Exercise requirements:
Copy the data from the line containing "Where should I click to: Click" through the end, changing "fullscreen" to "full-screen" and leaving everything else as it is. Omit the pictures.
######
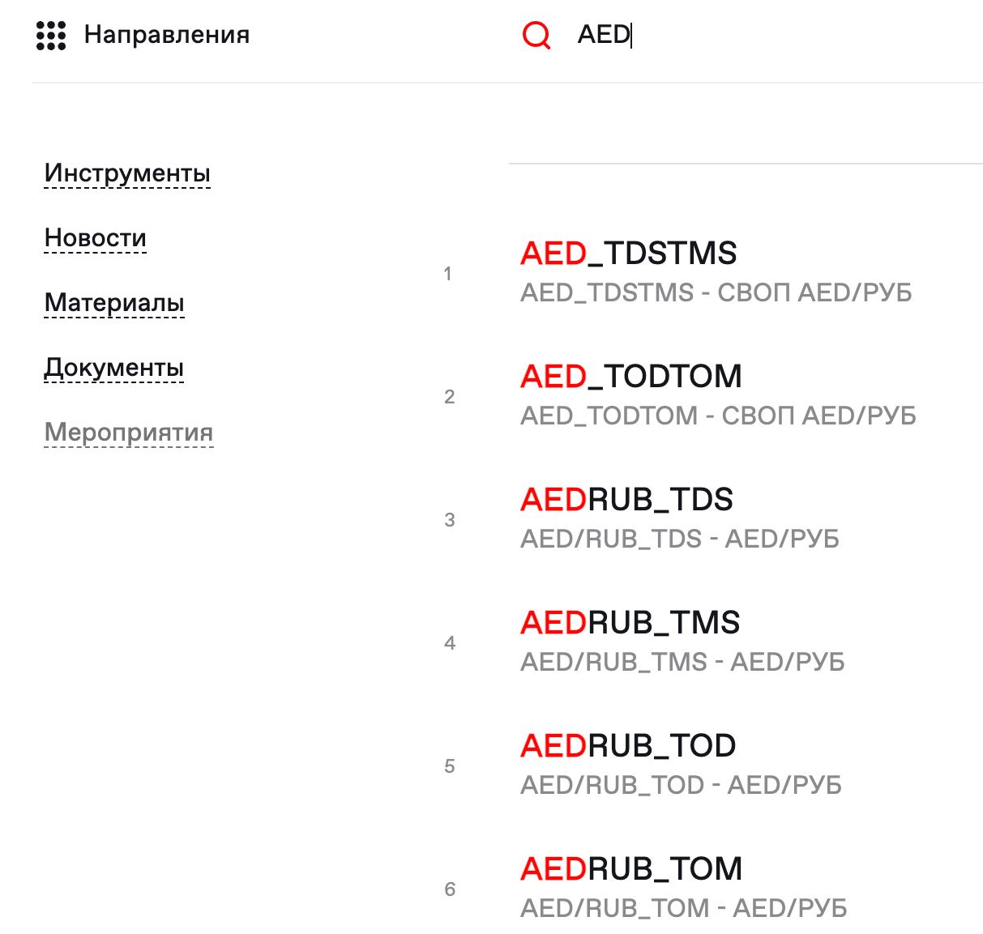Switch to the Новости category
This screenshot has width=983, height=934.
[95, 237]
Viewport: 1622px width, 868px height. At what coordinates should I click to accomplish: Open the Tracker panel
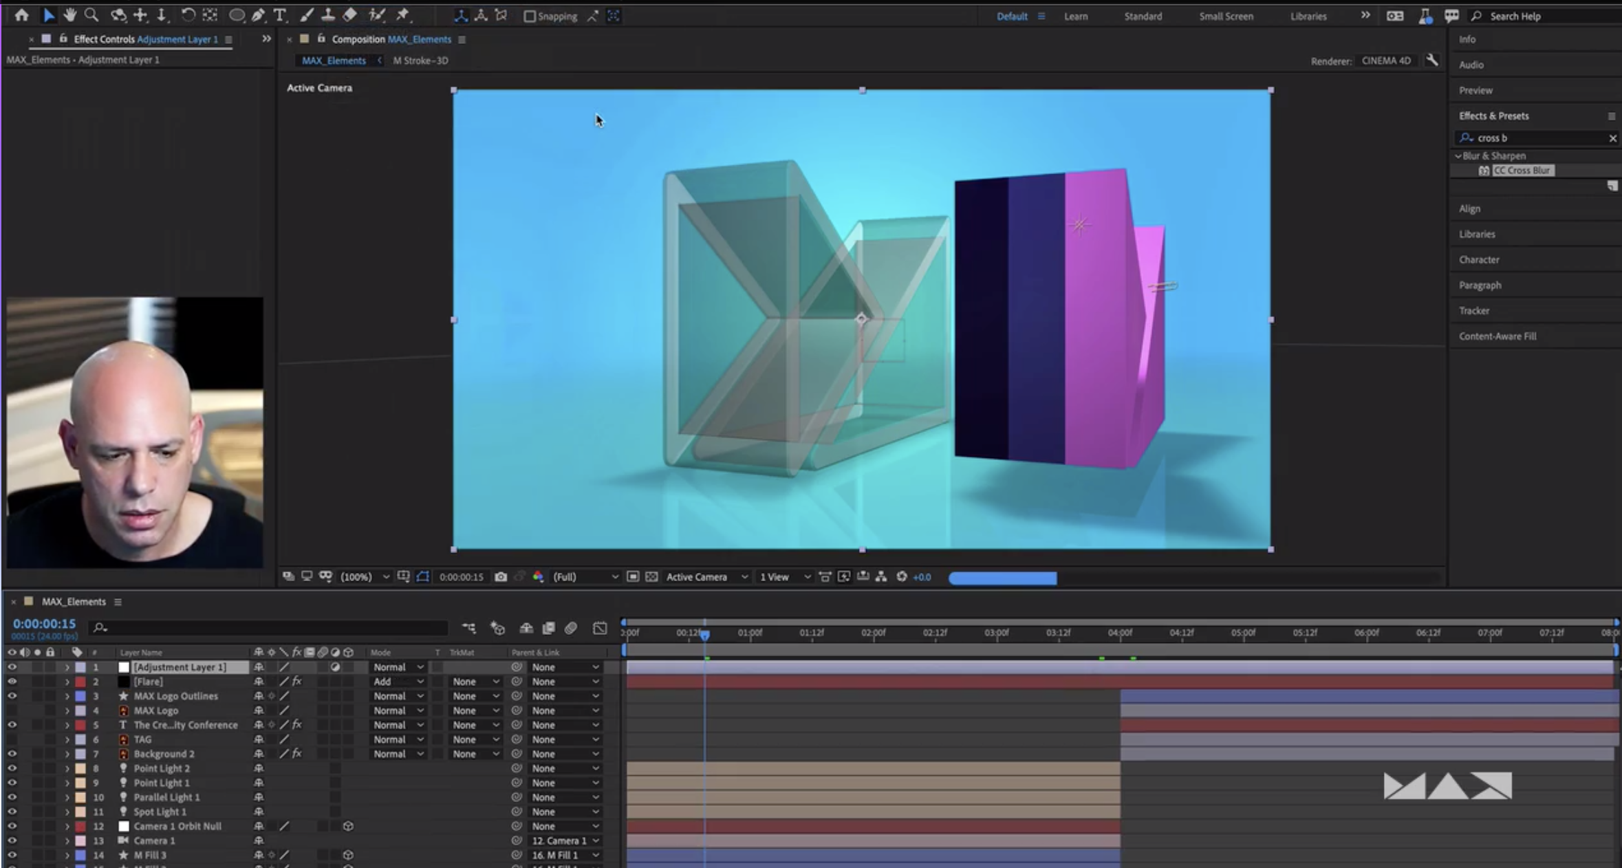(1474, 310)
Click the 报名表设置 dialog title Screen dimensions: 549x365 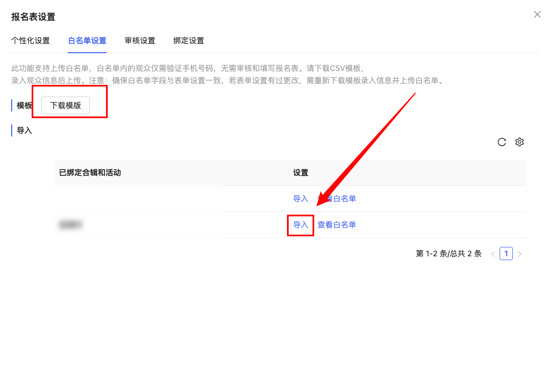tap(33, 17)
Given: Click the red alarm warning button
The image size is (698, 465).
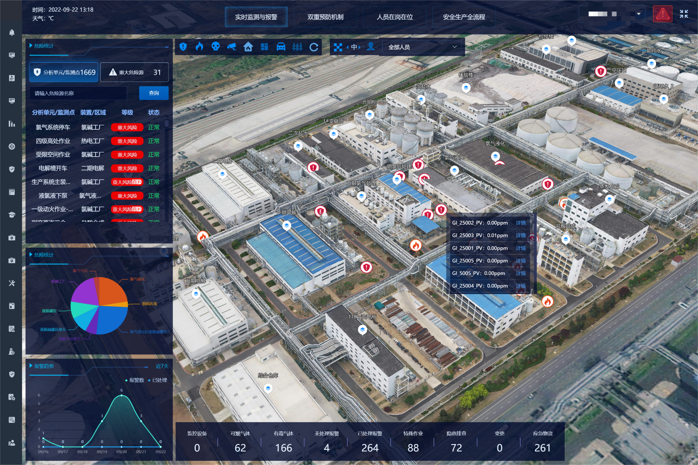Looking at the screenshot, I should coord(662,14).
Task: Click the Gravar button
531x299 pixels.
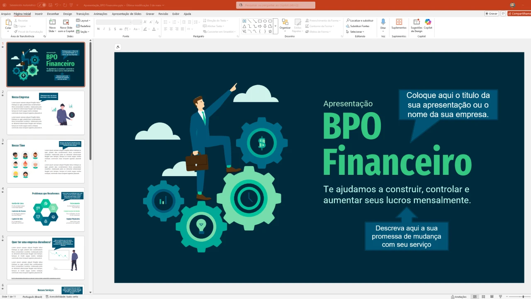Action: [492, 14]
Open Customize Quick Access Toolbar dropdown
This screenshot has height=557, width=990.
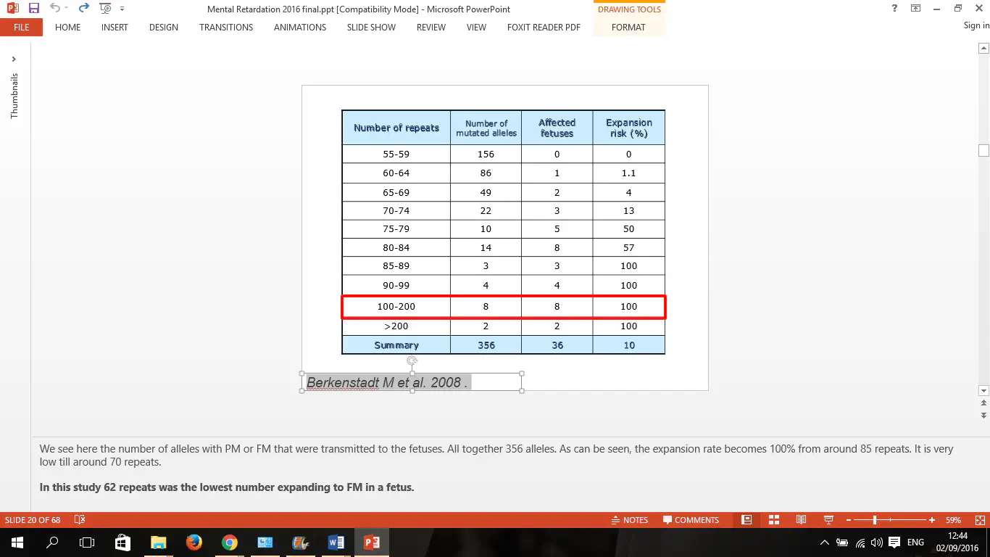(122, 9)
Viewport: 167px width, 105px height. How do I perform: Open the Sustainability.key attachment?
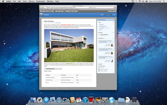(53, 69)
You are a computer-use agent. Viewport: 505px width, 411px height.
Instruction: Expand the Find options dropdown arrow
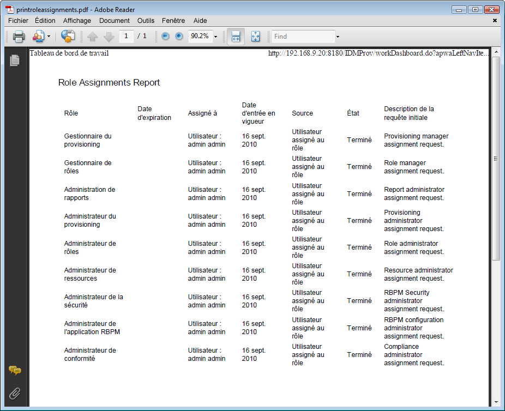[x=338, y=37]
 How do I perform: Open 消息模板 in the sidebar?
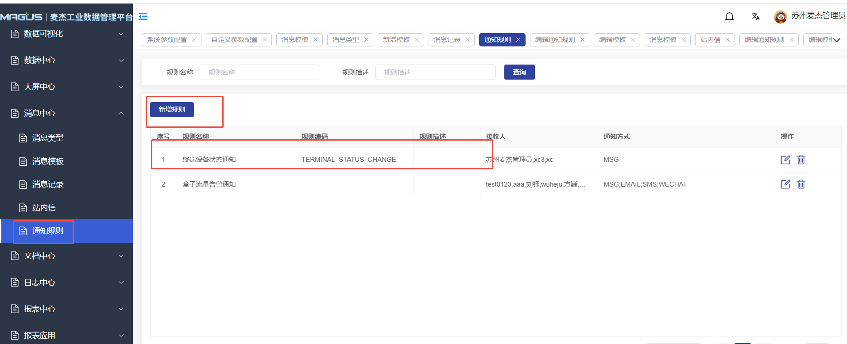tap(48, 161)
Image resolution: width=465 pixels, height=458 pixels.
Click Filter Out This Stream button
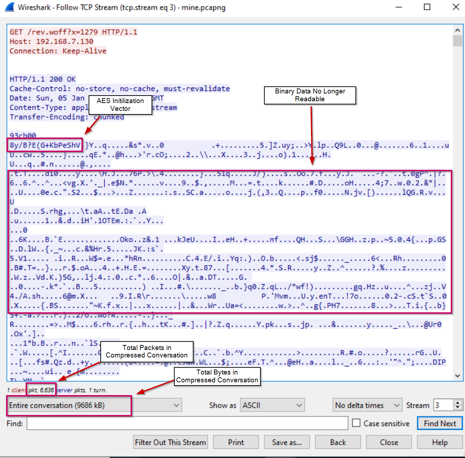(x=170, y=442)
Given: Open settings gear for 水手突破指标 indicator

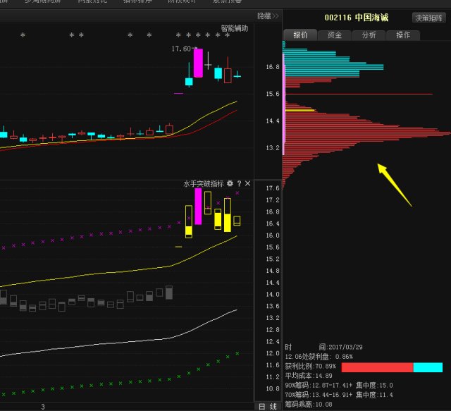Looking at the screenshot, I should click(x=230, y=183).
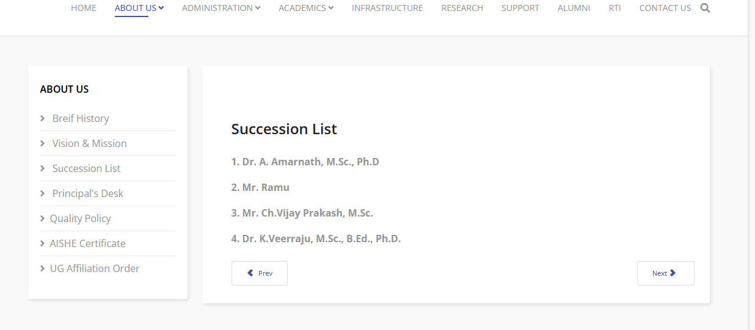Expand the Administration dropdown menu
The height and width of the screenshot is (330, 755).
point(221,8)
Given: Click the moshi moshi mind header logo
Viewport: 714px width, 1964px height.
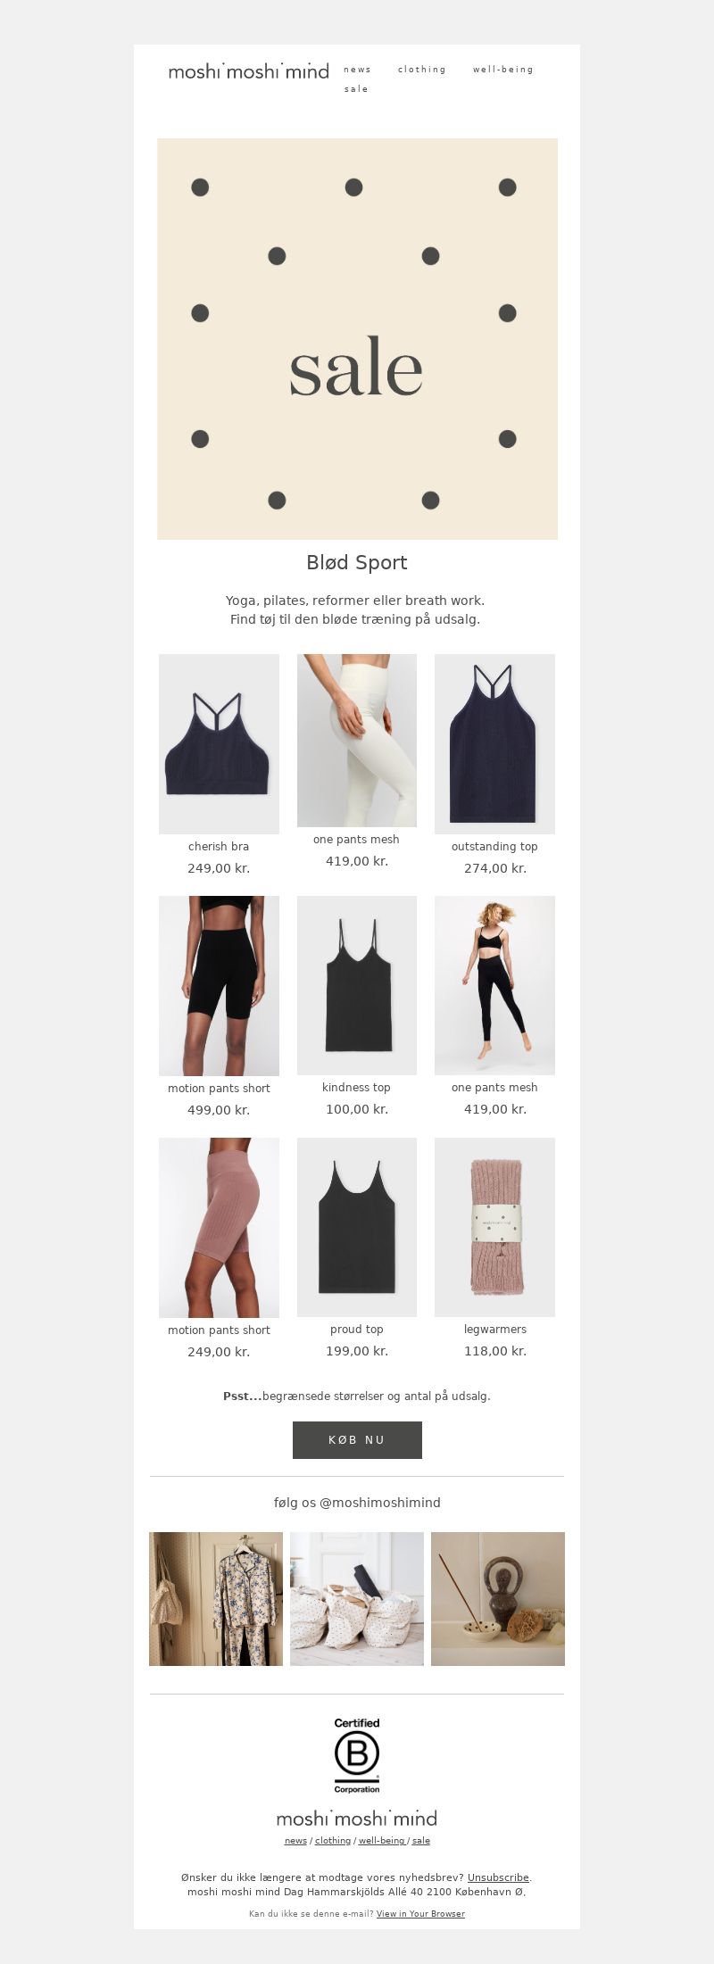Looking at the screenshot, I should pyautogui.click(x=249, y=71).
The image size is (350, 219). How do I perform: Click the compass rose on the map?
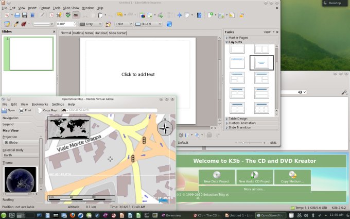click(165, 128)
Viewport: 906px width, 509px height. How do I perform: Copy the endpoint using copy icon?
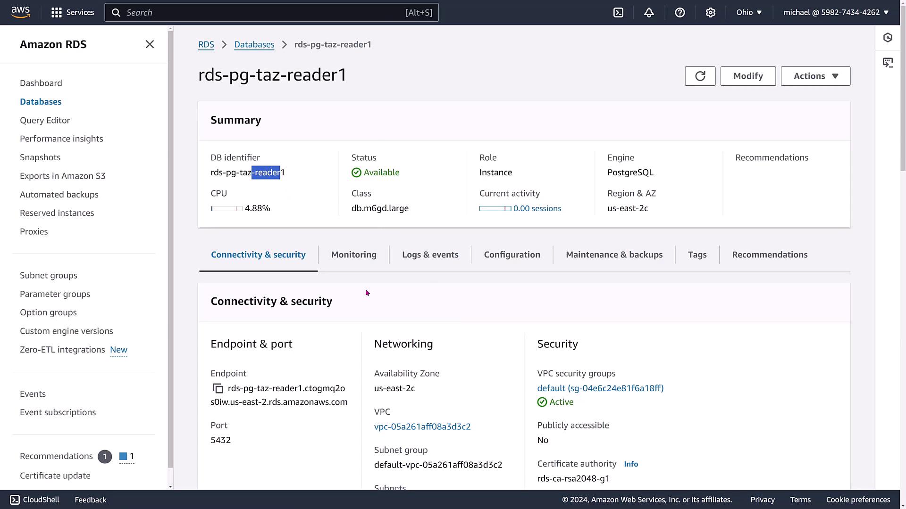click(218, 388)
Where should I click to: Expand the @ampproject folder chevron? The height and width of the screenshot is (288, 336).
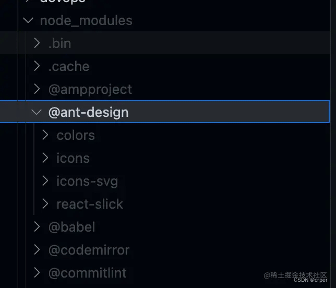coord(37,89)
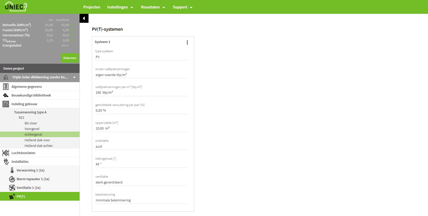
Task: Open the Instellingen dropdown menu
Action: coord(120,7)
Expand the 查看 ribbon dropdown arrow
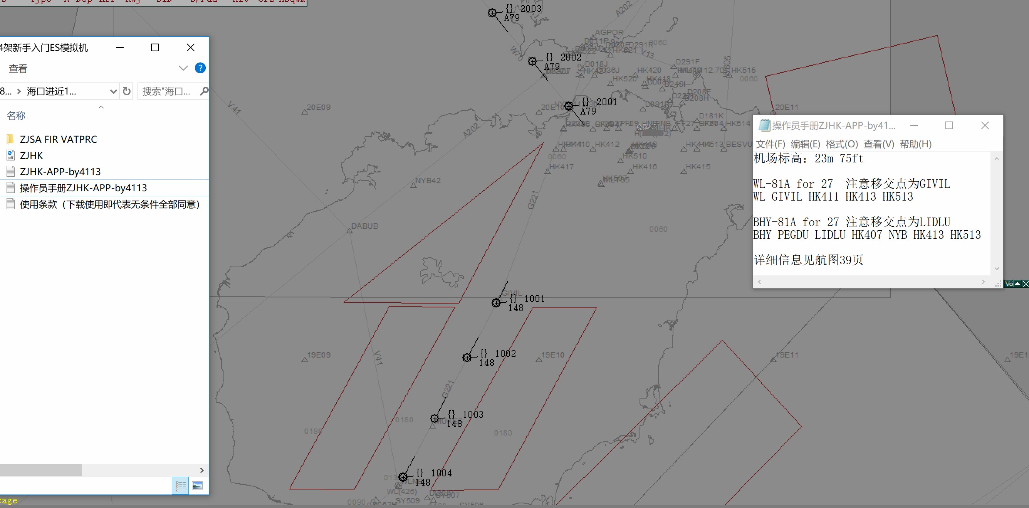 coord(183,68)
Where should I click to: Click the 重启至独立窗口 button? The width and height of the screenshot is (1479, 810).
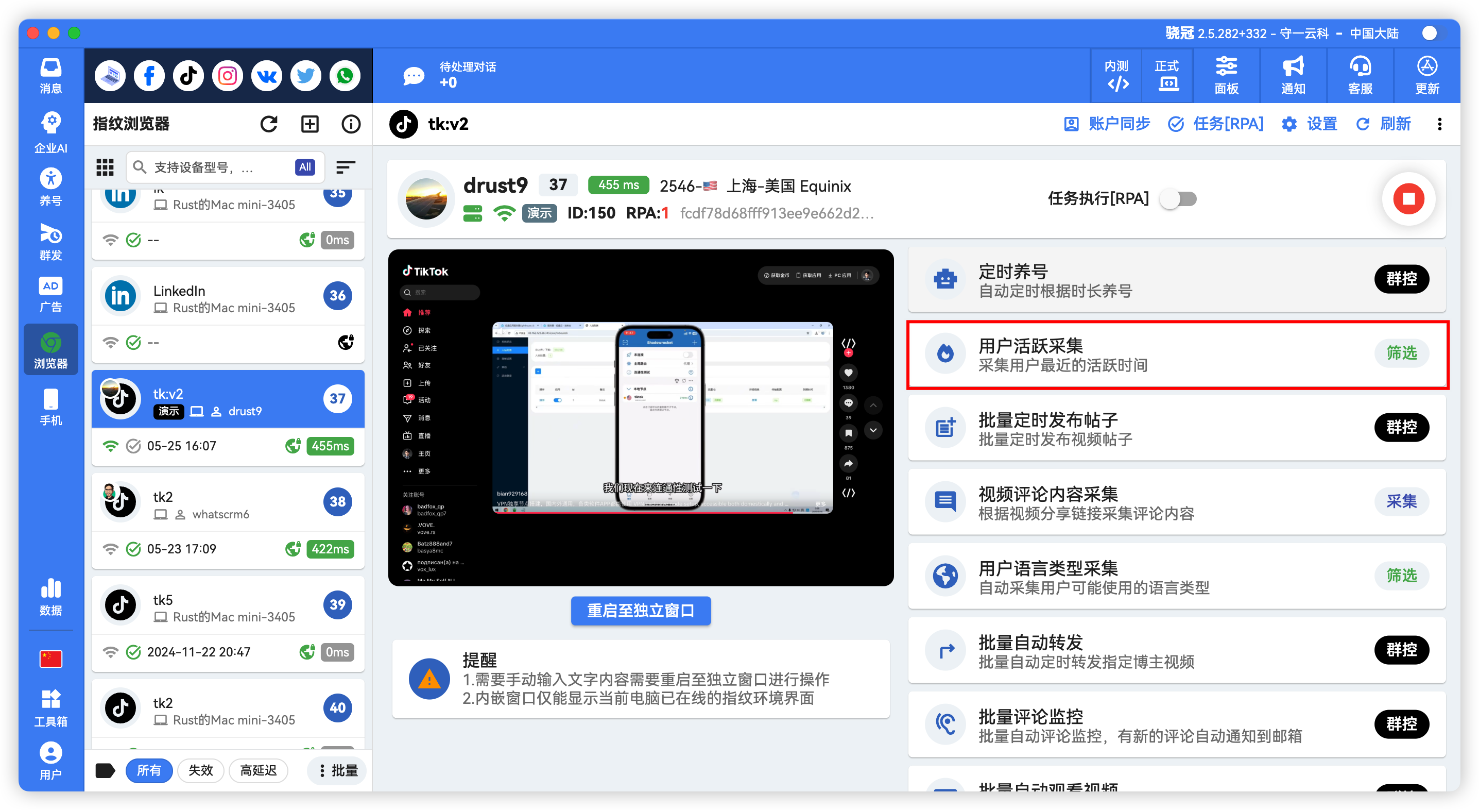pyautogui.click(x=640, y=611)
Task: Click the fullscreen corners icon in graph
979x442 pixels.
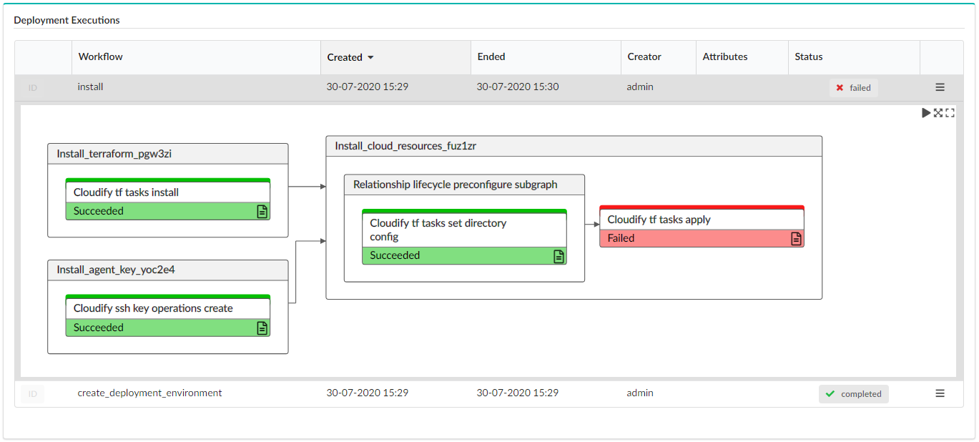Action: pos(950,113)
######
Answer in full:
Where should I click to: Click the 重启至独立窗口 button? The width and height of the screenshot is (1479, 810).
pyautogui.click(x=640, y=611)
Task: Click the full-screen corners icon in graph
979x442 pixels.
Action: pos(950,113)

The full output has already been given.